The six articles selected to be part of this special issue address recent research issues/advances shedding light on different aspects related to the design of effective cognitive radio enabled wireless sensor networks.
The article “Design of Interference-Resilient Medium Access for High Throughput WLANs” by L. Reggiani et al. provides a comprehensive overview of the challenges of and solutions to the problem of coexistence between heterogeneous devices operating within the same frequency bands. The authors outline a protocol strategy that forms a control layer for managing the medium access and scheduling resources in order to limit collisions and optimize the WLAN data traffic; this control layer is based on a low-power wideband technology characterized by interference robustness, like CDMA (code-division multiple access) or UWB (ultra-wideband) for sensors.
In the article “Exploiting Multiple Channels for Low Latency and Semireliable Broadcasting in Cognitive Wireless Sensor Networks,” by T.-S. Kim et al., the authors focus on the design of channel assignment mechanisms in cognitive radio enabled networks that perform dynamic channel configuration for utilizing multiple channels. For efficient and semireliable broadcast in cognitive radio WSNs, the authors develop a centralized Channel Assignment Algorithm for a Collision-Reduced Broadcast Tree (CA-CBT) in WSNs.
The article “MAC Protocol for Quality-Aware Real-Time Voice Delivery in Cognitive Radio-Enabled WSNs” by B. Kim et al. provides a quality-aware media access control (MAC) protocol for real-time voice delivery in cognitive radio (CR) enabled wireless sensor networks (WSNs). The authors develop an analytical model for secondary users (SUs) for the Call Admission Control (CAC) of voice traffic using the quality-of-service (QoS) requirements of delay bound and delay bound violation probability.
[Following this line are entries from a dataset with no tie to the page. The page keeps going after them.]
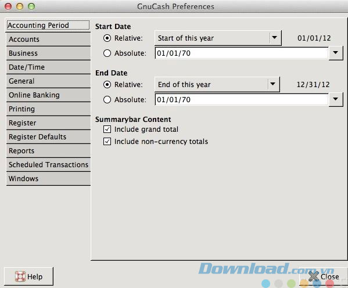Click the Start Date absolute date field
348x288 pixels.
(x=242, y=53)
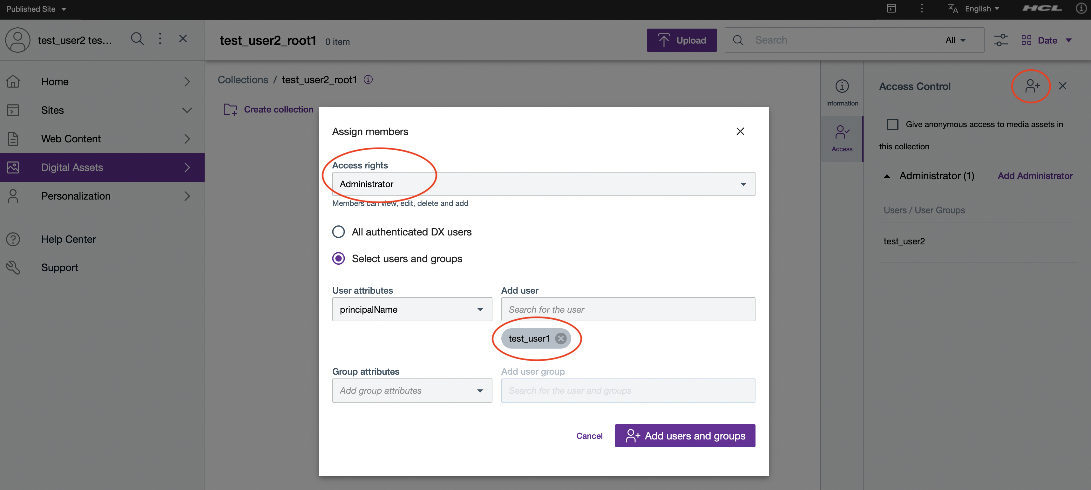Click the add-user icon in Access Control
This screenshot has width=1091, height=490.
(x=1032, y=86)
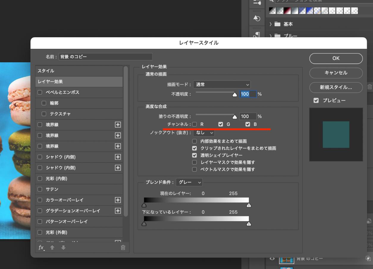Open the ノックアウト (抜き) dropdown

pos(204,133)
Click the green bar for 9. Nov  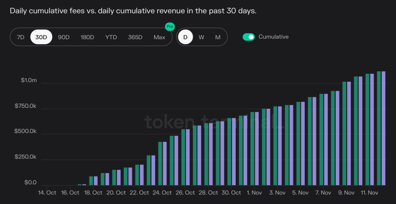(344, 133)
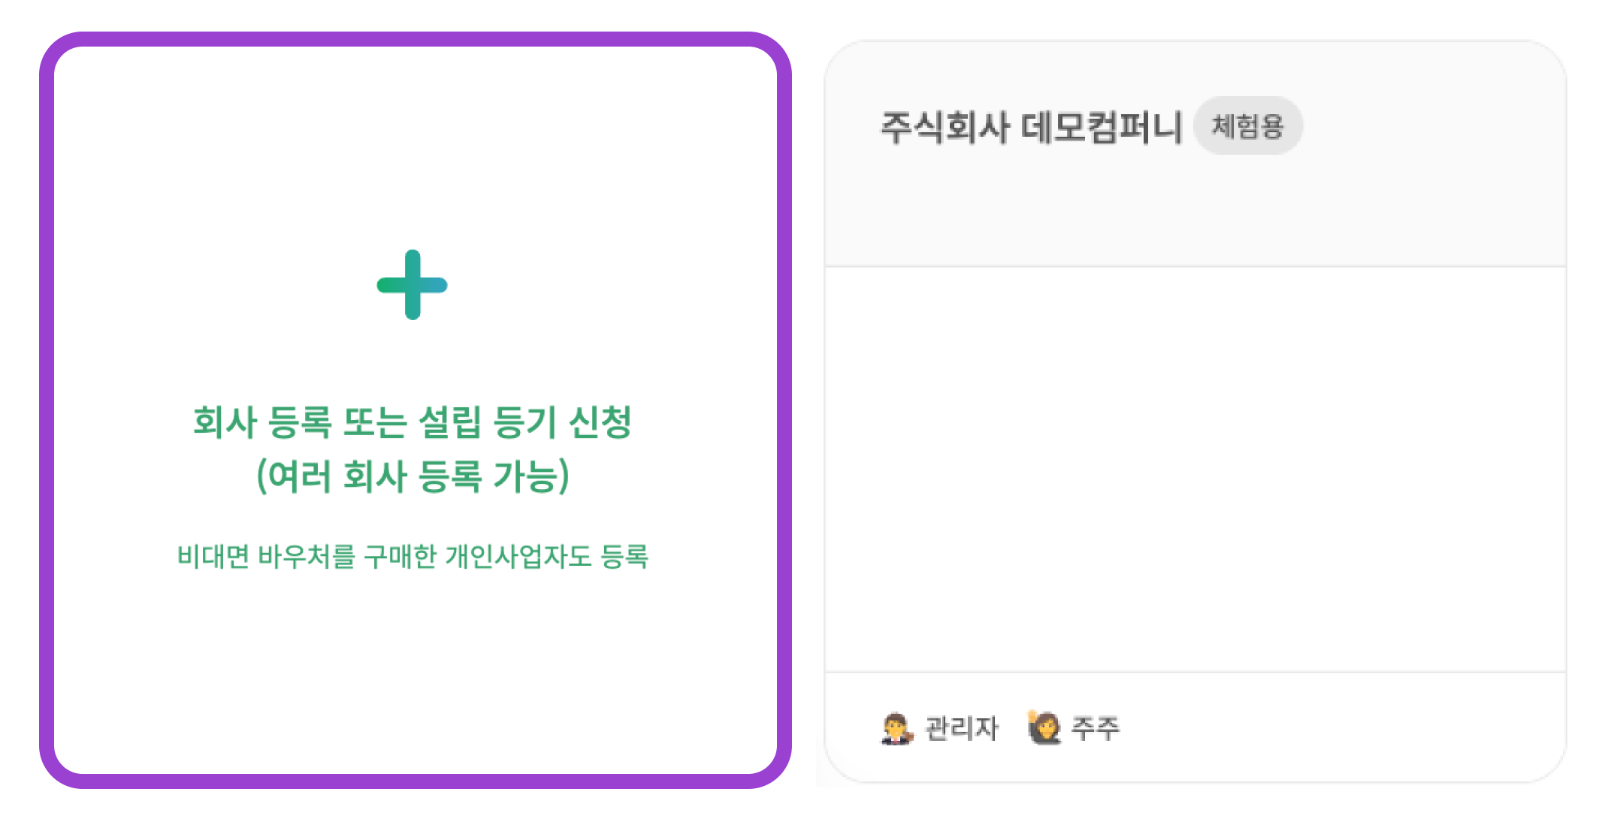Click blank space above the plus icon
Screen dimensions: 1608x825
point(412,150)
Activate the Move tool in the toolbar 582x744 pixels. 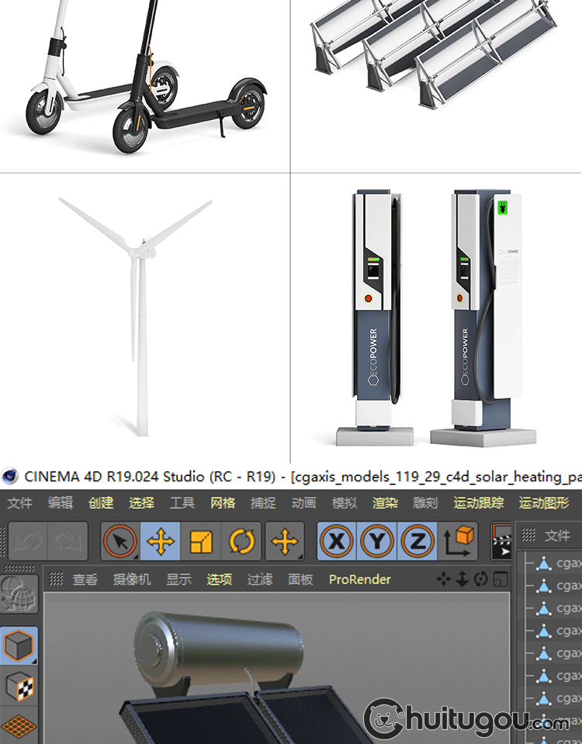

The article “Heterogeneous Cognitive Radio Sensor Networks for Smart Grid: Markov Analysis and Applications” by L. Luo et al. demonstrates a comprehensive overview of the challenges of and solutions for cognitive radio sensor networks (CRSN) with heterogeneous applications in smart grid. The authors present a novel queuing model which incorporates service rate and functional heterogeneity on the servers and implement preemptive priority among the varying service classes. The work provides a continuous-time Markov chain for performance analysis of CRSN for cognitive systems with various priority classes and bandwidth requirements.
In their article “Energy Efficiency Oriented Access Point Selection for Cognitive Sensors in Internet of Things,” C. Ju and Q. Shao consider the problem of energy efficiency for cognitive sensors from a distributed point of view. This research work studies the distributed energy efficient access point (AP) selection for cognitive sensors in the Internet of Things (IoT) by using game theory and distributed learning algorithm.
The article “Cooperative Sequential Sensing of Radio Transmissions in 5G with Improved Cost-Delay Tradeoff” by X. Qiao et al. overviews the feasibility of the cooperative sensing in 5G heterogeneous wireless networks with a centralized control module. By formulating this cooperative sensing problem as a sequential binary hypothesis test problem, the authors demonstrate that the number of unnecessary data samples and the associated cost can be substantially reduced, with guaranteed detection precision.
The Guest Editors would like to thank the authors of all papers submitted (both those that were accepted and those that, unfortunately, could not be included) for considering the special issue to disseminate their work. They also would like to warmly thank all the reviewers for their difficult and conscientious work and for the time they spent in reviewing. They hope that the readers can use the research results presented in these papers to further enhance their knowledge for research and development in cognitive radio enabled wireless sensor networks.